Below are records; repeat them all exactly.

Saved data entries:
------------------------------

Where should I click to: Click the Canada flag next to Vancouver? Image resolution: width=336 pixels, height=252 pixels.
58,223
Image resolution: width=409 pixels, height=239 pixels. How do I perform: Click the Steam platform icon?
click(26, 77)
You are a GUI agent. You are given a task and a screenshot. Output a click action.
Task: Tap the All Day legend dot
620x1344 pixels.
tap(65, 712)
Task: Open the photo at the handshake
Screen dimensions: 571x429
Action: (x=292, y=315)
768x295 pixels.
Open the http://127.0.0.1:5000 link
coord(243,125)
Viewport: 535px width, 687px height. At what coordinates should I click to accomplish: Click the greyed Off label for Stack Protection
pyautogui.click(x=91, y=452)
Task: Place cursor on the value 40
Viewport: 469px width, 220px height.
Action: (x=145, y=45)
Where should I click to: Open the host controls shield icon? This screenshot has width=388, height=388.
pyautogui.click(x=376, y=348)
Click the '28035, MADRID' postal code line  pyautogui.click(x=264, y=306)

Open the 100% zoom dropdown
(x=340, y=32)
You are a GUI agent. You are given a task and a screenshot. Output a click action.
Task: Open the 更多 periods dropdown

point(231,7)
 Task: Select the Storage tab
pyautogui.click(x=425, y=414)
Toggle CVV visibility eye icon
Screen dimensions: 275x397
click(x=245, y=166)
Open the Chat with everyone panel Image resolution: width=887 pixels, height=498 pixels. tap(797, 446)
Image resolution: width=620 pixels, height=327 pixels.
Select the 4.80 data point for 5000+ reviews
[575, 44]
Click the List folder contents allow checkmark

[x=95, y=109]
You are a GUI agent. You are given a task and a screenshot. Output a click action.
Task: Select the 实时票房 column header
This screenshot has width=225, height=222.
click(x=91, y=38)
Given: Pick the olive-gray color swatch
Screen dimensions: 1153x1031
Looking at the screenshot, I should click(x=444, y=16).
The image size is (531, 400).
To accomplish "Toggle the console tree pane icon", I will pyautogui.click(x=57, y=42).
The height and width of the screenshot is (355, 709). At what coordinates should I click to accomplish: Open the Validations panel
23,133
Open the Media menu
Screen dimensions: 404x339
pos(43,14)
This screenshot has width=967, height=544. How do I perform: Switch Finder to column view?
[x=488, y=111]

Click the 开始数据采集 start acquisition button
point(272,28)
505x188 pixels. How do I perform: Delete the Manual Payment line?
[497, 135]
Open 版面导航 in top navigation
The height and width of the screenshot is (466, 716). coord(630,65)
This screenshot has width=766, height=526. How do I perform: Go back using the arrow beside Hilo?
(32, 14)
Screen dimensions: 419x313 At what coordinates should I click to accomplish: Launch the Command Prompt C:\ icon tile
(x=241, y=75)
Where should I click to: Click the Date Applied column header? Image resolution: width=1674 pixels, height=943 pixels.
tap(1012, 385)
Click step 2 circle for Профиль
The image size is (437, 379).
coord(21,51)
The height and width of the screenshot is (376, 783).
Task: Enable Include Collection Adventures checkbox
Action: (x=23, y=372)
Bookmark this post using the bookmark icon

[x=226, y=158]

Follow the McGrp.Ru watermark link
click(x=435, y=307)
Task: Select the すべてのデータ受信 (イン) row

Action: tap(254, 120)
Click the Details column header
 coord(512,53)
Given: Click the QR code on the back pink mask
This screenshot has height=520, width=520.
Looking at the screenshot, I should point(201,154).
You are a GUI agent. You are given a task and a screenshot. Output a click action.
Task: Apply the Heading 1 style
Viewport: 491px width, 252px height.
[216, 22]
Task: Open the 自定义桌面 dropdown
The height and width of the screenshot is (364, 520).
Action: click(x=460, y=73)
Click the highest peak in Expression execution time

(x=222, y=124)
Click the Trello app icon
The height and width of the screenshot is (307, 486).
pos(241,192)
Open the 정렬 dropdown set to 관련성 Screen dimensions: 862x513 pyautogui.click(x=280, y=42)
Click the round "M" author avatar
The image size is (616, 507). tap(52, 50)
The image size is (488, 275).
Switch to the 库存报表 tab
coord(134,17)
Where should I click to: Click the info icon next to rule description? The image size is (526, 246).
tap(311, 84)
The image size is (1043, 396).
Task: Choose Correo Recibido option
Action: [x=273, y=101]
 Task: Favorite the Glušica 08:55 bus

------------------------------

ANSWER SPACE:
Where should I click to: Click the Canada flag next to Vancouver? Image resolution: width=336 pixels, height=252 pixels.
58,223
Image resolution: width=409 pixels, height=239 pixels. How do I perform: Click the Steam platform icon?
click(26, 77)
You are a GUI agent. You are given a task and a screenshot. Output a click action.
Task: Tap the All Day legend dot
620x1344 pixels.
tap(65, 712)
Task: Open the photo at the handshake
Screen dimensions: 571x429
Action: (x=292, y=315)
768x295 pixels.
Open the http://127.0.0.1:5000 link
coord(243,125)
Viewport: 535px width, 687px height. At what coordinates should I click to accomplish: Click the greyed Off label for Stack Protection
pyautogui.click(x=91, y=452)
Task: Place cursor on the value 40
Viewport: 469px width, 220px height.
Action: (x=145, y=45)
Where should I click to: Open the host controls shield icon? This screenshot has width=388, height=388.
pyautogui.click(x=376, y=348)
Click the '28035, MADRID' postal code line  pyautogui.click(x=264, y=306)

Open the 100% zoom dropdown
(x=340, y=32)
You are a GUI agent. You are given a task and a screenshot. Output a click action.
Task: Open the 更多 periods dropdown

point(231,7)
 Task: Select the Storage tab
pyautogui.click(x=425, y=414)
Toggle CVV visibility eye icon
Screen dimensions: 275x397
click(x=245, y=166)
Open the Chat with everyone panel Image resolution: width=887 pixels, height=498 pixels. tap(797, 446)
Image resolution: width=620 pixels, height=327 pixels.
Select the 4.80 data point for 5000+ reviews
[575, 44]
Click the List folder contents allow checkmark

[x=95, y=109]
You are a GUI agent. You are given a task and a screenshot. Output a click action.
Task: Select the 实时票房 column header
This screenshot has width=225, height=222.
click(x=91, y=38)
Given: Pick the olive-gray color swatch
Screen dimensions: 1153x1031
Looking at the screenshot, I should click(x=444, y=16).
The image size is (531, 400).
To accomplish "Toggle the console tree pane icon", I will pyautogui.click(x=57, y=42).
The height and width of the screenshot is (355, 709). At what coordinates should I click to accomplish: Open the Validations panel
23,133
Open the Media menu
Screen dimensions: 404x339
pos(43,14)
This screenshot has width=967, height=544. How do I perform: Switch Finder to column view?
[x=488, y=111]

Click the 开始数据采集 start acquisition button
point(272,28)
505x188 pixels. How do I perform: Delete the Manual Payment line?
[497, 135]
Open 版面导航 in top navigation
The height and width of the screenshot is (466, 716). coord(630,65)
This screenshot has width=766, height=526. How do I perform: Go back using the arrow beside Hilo?
(32, 14)
Screen dimensions: 419x313 At what coordinates should I click to accomplish: Launch the Command Prompt C:\ icon tile
(x=241, y=75)
Where should I click to: Click the Date Applied column header? Image resolution: width=1674 pixels, height=943 pixels.
tap(1012, 385)
Click step 2 circle for Профиль
The image size is (437, 379).
coord(21,51)
The height and width of the screenshot is (376, 783).
Task: Enable Include Collection Adventures checkbox
Action: (x=23, y=372)
Bookmark this post using the bookmark icon

[x=226, y=158]

Follow the McGrp.Ru watermark link
click(x=435, y=307)
Task: Select the すべてのデータ受信 (イン) row

Action: tap(254, 120)
Click the Details column header
 coord(512,53)
Given: Click the QR code on the back pink mask
This screenshot has height=520, width=520.
Looking at the screenshot, I should point(201,154).
You are a GUI agent. You are given a task and a screenshot. Output a click action.
Task: Apply the Heading 1 style
Viewport: 491px width, 252px height.
[216, 22]
Task: Open the 自定义桌面 dropdown
The height and width of the screenshot is (364, 520).
Action: click(x=460, y=73)
Click the highest peak in Expression execution time

(x=222, y=124)
Click the Trello app icon
The height and width of the screenshot is (307, 486).
pos(241,192)
Open the 정렬 dropdown set to 관련성 Screen dimensions: 862x513 pyautogui.click(x=280, y=42)
Click the round "M" author avatar
The image size is (616, 507). tap(52, 50)
The image size is (488, 275).
Switch to the 库存报表 tab
coord(134,17)
Where should I click to: Click the info icon next to rule description? The image size is (526, 246).
tap(311, 84)
The image size is (1043, 396).
Task: Choose Correo Recibido option
Action: [x=273, y=101]
 Task: Favorite the Glušica 08:55 bus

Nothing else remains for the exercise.